__What you have to do__.
Filter the items below down to every line that contains the word "dimension", and copy each such line without changes.

__Available records__.
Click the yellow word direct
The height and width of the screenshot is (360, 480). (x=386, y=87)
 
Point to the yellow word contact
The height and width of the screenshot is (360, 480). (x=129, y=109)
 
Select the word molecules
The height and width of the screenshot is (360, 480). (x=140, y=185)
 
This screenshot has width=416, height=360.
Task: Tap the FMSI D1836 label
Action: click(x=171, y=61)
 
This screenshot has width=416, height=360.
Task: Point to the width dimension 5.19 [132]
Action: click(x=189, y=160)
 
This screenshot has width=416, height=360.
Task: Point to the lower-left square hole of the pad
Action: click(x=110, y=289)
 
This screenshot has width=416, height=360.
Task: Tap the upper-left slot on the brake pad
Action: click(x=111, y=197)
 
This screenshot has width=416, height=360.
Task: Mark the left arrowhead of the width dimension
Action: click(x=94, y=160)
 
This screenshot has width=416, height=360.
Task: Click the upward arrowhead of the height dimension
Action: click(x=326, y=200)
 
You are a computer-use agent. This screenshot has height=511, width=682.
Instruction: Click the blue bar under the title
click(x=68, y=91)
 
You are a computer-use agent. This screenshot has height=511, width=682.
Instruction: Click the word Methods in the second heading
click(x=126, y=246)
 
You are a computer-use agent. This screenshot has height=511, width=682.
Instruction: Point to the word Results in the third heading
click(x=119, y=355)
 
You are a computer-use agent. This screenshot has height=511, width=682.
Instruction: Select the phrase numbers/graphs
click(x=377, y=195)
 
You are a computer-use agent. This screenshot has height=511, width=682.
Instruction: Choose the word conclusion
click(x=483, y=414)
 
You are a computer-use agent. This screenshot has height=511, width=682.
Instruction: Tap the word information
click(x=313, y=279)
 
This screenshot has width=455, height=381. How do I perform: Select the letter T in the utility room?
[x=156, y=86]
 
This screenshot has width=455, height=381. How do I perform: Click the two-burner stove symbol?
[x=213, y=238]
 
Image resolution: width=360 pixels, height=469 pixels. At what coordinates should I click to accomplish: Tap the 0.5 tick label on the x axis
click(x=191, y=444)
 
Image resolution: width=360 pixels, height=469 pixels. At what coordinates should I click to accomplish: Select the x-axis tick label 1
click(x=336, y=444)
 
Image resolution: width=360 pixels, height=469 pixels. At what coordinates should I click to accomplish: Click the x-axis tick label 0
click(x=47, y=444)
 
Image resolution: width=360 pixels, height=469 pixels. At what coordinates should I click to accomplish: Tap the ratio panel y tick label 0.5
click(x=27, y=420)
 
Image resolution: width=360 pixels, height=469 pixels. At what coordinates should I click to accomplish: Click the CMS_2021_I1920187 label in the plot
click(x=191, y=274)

__The answer__.
Task: Point to the width dimension 5.19 [132]
Task: Mark the left arrowhead of the width dimension
Task: Click the upward arrowhead of the height dimension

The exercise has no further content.